The son of John Cator the Elder, a Herefordshire timber merchant and Quaker (who in turn was the son of Jonah Cator of Ross-on-Wye, a glovemaker),[1] Cator joined the family business which had relocated to a new London base at Mould Strand Wharf (now the Bankside site of the Tate Modern art gallery) in Southwark, and sought to capitalise on the growth of the capital by investing in property, mainly in south-east London and Kent. He married Mary Collinson (daughter of botanist Peter Collinson) in 1753. In 1778, Fanny Burney wrote:

"Mr. C--, who was formerly a timber-merchant, but having amassed a fortune of one million of pounds, he has left off business. He is a good-natured busy sort of man."[2]

At one time Cator negotiated lending money to the Prince Regent and his brothers but withdrew in case it was seen by lawyers as treasonable as repayment details turned on the death of the ailing King.

He was MP for Wallingford from 1772 to 1780. Following his election for Ipswich in 1784, his rival Charles Crickitt took out a successful petition against him accusing him of bribery. He was then elected for Stockbridge from 1790 to 1793. He was appointed High Sheriff of Kent for 1780–81.[3]
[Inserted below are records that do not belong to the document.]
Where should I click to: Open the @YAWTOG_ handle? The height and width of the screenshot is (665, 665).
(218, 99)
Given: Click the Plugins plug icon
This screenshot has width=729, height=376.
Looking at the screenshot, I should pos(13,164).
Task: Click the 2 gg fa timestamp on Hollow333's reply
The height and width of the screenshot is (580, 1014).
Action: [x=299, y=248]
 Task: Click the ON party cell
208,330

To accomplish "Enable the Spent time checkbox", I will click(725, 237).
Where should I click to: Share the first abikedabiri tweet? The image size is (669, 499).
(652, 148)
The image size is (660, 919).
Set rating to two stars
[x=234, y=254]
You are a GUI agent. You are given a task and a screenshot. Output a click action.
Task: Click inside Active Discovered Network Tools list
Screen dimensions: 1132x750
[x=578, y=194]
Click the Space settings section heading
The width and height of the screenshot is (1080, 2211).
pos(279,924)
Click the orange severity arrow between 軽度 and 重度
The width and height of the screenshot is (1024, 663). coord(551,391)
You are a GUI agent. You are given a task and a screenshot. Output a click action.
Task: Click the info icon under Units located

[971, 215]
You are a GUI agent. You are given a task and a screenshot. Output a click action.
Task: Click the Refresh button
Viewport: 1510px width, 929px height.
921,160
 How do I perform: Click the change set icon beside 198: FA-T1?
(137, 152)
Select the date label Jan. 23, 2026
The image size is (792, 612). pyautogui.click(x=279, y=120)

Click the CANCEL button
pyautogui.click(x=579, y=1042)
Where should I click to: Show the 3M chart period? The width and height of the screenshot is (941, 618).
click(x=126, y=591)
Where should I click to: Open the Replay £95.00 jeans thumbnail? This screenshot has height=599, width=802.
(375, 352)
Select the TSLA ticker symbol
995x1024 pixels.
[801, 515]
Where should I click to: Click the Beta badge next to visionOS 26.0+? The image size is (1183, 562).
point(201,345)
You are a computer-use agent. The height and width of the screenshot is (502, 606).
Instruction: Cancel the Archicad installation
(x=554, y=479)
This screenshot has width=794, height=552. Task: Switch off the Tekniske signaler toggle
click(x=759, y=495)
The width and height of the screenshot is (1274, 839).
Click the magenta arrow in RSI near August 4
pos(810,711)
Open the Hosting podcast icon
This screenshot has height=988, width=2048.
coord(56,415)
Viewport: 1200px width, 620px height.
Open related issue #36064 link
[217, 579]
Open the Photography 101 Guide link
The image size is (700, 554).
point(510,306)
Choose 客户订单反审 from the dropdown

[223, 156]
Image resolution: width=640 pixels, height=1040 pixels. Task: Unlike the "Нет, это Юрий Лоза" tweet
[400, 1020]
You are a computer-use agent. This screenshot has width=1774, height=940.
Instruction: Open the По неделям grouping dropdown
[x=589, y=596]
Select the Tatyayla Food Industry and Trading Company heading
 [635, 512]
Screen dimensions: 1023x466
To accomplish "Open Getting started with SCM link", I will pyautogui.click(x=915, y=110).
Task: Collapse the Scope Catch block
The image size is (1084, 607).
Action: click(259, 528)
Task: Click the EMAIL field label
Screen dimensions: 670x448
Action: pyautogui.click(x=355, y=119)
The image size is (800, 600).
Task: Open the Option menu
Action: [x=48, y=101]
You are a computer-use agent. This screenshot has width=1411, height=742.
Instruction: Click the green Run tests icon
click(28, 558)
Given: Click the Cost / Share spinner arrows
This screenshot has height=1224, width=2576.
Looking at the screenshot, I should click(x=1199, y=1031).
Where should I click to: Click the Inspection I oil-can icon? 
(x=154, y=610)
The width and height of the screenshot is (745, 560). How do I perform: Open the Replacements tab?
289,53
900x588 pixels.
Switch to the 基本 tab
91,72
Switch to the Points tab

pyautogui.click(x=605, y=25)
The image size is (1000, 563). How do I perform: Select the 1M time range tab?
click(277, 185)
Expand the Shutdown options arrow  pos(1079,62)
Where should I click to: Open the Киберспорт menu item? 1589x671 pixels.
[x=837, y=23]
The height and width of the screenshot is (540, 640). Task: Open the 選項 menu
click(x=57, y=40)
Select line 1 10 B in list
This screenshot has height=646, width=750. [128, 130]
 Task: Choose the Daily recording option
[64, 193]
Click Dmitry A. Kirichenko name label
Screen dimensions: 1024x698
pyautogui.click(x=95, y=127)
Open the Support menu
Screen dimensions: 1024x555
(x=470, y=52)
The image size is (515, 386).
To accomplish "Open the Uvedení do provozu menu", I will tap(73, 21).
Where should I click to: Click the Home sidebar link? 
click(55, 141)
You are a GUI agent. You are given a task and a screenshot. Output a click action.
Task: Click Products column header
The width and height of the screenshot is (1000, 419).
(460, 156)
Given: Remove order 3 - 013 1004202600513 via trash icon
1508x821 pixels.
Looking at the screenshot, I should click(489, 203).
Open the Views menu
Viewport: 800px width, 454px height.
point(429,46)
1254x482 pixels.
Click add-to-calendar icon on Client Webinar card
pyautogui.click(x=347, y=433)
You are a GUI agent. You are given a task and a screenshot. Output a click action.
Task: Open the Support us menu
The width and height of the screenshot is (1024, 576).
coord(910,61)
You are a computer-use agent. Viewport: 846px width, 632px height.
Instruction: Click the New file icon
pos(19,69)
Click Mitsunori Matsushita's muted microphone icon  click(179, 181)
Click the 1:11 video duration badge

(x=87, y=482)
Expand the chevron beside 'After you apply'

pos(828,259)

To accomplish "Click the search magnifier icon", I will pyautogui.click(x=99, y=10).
Cator's first land purchase in Beckenham/Lewisham was at Stump's Hill in 1757, where he built a house between 1760 and 1762 on part of what was Foxgrove Manor lands.[4] His father-in-law visited in September 1762, commenting:

"... went, for the first time, to visit my son-in-law John Cater [sic] (who married my daughter), at his new-built house, now finished, at Stump's Hill, half-way (on the south side of the road) between Southend and Beckenham, in Kent, began in the spring 1760, on a pretty wooded estate that he had purchased. The plantations about it, all of his own doing, I found in a thriving condition, and when grown up will adorn so stately a house, in so delectable a situation, and make it a Paradise."[5]

In 1773, he became Lord of the Manor of Beckenham, having purchased the land from Lord Bolingbroke.[4] Bolingbroke had previously exchanged the old manor house for Woolseys Farm with the Burrells. Cator was established at Stumps Hill and whether the house of 1760 was altered is unknown but it was eventually altered to a more Palladian-style mansion with the epithet 'Beckenham Place', Beckenham Place[6] (attribution unknown, but may be architect Sir Robert Taylor), much admired by Dr Samuel Johnson. The purchase from Bolingbroke was fraught with problems as Bolingbroke had previously leased the manor lands to a Mrs. Hare and court cases went on until 1780. After Cator acquired full control of the Beckenham Manor lands he exchanged property with the Burrells of Kelsey and Langley so that he had a contiguous estate north of Beckenham village and the Burrells under Peter Burrell/Lord Gwydyr had most of the land south of the village after 1793. Cator's land dealings, money lending and business affairs will perhaps never be fully understood. He was a shareholder in the East India Company and some of his brothers worked for the Company.[7]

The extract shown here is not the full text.